One simple thing we can do is cap the values we want. Let’s say between 0 and 1? This would make all loss finite, but now we have the issue of what happens when the network overshoots. Let’s say it outputs (5,1) for (leaf,flower) in one case, and (0,1) in another. The first case made the right choice but the loss is worse! Ok, so now we need a way to also convert the outputs of the last layer in (0,1) range so that it preserves the order. We could use any function (a “function” in mathematics is simply a mapping of one number to another — in goes one number, out comes another — it’s rule based in terms of what will be output for a given input) here to get the job done. One possible option is the logistic function (see graph below) which maps all numbers to numbers between (0,1) and preserves the order: 

Image by author 

Now, we have a number between 0 and 1 for each of the neurons in the last layer and we can calculate loss by setting the correct neuron to 1, others to 0 and taking the difference of that from what the network provides us. This will work, but can we do better? 

Going back to our “Humpty dumpty” example, let’s say we are trying to generate dumpty character-by-character and our model makes a mistake when predicting “m” in dumpty. Instead of giving us the last layer with “m” as the highest value, it gives us “u” as the highest value but “m” is a close second. 

Now we can continue with “duu” and try to predict next character and so on, but the model confidence will be low because there are not that many good continuations from “humpty duu..”. On the other hand, “m” was a close second, so we can also give “m” a shot, predict the next few characters, and see what happens? Maybe it gives us a better overall word? 

So what we are talking about here is not just blindly selecting the max value, but trying a few. What’s a good way to do it? Well we have to assign a chance to each one — say we will pick the top one with 50%, second one with 25% and so on. That’s a good way to do it. But maybe we would want the chance to be dependent on the underlying model predictions. If the model predicts values for m and u to be really close to each other here (compared to other values) — then maybe a close 50–50 chance of exploring the two is a good idea? 

So we need a nice rule that takes all these numbers and converts them into chances. That’s what softmax does. It is a generalization of the logistic function above but with additional features. If you give it 10 arbitrary numbers — it will give you 10 outputs, each between 0 and 1 and importantly, all 10 adding up to 1 so that we can interpret them as chance. You will find softmax as the last layer in nearly every language model. 

Residual connections 

We have slowly changed our visualization of networks as the sections progress. We are now using boxes/blocks to denote certain concepts. This notation is useful in denoting a particularly useful concept of residual connections. Let’s look at residual connection combined with a self-attention block: 

A residual connection. Image by author 

Note that we put “Input” and “Output” as boxes to make things simpler, but these are still basically just a collection of neurons/numbers same as shown above. 

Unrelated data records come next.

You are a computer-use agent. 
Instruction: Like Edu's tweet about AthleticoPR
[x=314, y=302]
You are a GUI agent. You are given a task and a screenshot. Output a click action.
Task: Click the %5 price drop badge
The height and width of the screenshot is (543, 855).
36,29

So what’s going on here? We are basically taking the output of self-attention block and before passing it to the next block, we are adding to it the original Input. First thing to note is that this would require that the dimensions of the self-attention block output must now be the same as that of the input. This is not a problem since as we noted the self-attention output is determined by the user. But why do this? We won’t get into all the details here but the key thing is that as networks get deeper (more layers between input and output) it gets increasingly harder to train them. Residual connections have been shown to help with these training challenges. 

Layer Normalization 

Layer normalization is a fairly simple layer that takes the data coming into the layer and normalizes it by subtracting the mean and dividing it by standard deviation (maybe a bit more, as we see below). For example, if we were to apply layer normalization immediately after the input, it would take all the neurons in the input layer and then it would calculate two statistics: their mean and their standard deviation. Let’s say the mean is M and the standard deviation is S then what layer norm is doing is taking each of these neurons and replacing it with (x-M)/S where x denotes any given neuron’s original value. 

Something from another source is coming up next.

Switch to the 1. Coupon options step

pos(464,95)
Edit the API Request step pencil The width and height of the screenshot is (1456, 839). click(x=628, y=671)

Now how does this help? It basically stabilizes the input vector and helps with training deep networks. One concern is that by normalizing inputs, are we removing some useful information from them that may be helpful in learning something valuable about our goal? To address this, the layer norm layer has a scale and a bias parameter. Basically, for each neuron you just multiply it with a scalar and then add a bias to it. These scalar and bias values are parameters that can be trained. This allows the network to learn some of the variation that may be valuable to the predictions. And since these are the only parameters, the LayerNorm block doesn’t have a lot of parameters to train. The whole thing looks something like this: 

Layer Normalization. Image by author 

The Scale and Bias are trainable parameters. You can see that layer norm is a relatively simple block where each number is only operated on pointwise (after the initial mean and std calculation). Reminds us of the activation layer (e.g. RELU) with the key difference being that here we have some trainable parameters (albeit lot fewer than other layers because of the simple pointwise operation). 

Standard deviation is a statistical measure of how spread out the values are, e.g., if the values are all the same you would say the standard deviation is zero. If, in general, each value is really far from the mean of these very same values, then you will have a high standard deviation. The formula to calculate standard deviation for a set of numbers, a1, a2, a3…. (say N numbers) goes something like this: subtract the mean (of these numbers) from each of the numbers, then square the answer for each of N numbers. Add up all these numbers and then divide by N. Now take a square root of the answer. 

Note for the pre-initiated: Experienced ML professionals will note that there is no discussion of batch norm here. In-fact, we haven’t even introduced the concept of batches in this article at all. For the most part, I believe batches are another training accelerant not related to the understanding of core concepts (except perhaps batch norm which we do not need here). 

Dropout 

Dropout is a simple but effective method to avoid model overfitting. Overfitting is a term for when you train the model on your training data, and it works well on that dataset but does not generalize well to the examples the model has not seen. Techniques that help us avoid overfitting are called “regularization techniques”, and dropout is one of them. 

If you train a model, it might make errors on the data and/or overfit it in a particular way. If you train another model, it might do the same, but in a different way. What if you trained a number of these models and averaged the outputs? These are typically called “ensemble models” because they predict the outputs by combining outputs from an ensemble of models, and ensemble models generally perform better than any of the individual models. 

In neural networks, you could do the same. You could build multiple (slightly different) models and then combine their outputs to get a better model. However, this can be computationally expensive. Dropout is a technique that doesn’t quite build ensemble models but does capture some of the essence of the concept. 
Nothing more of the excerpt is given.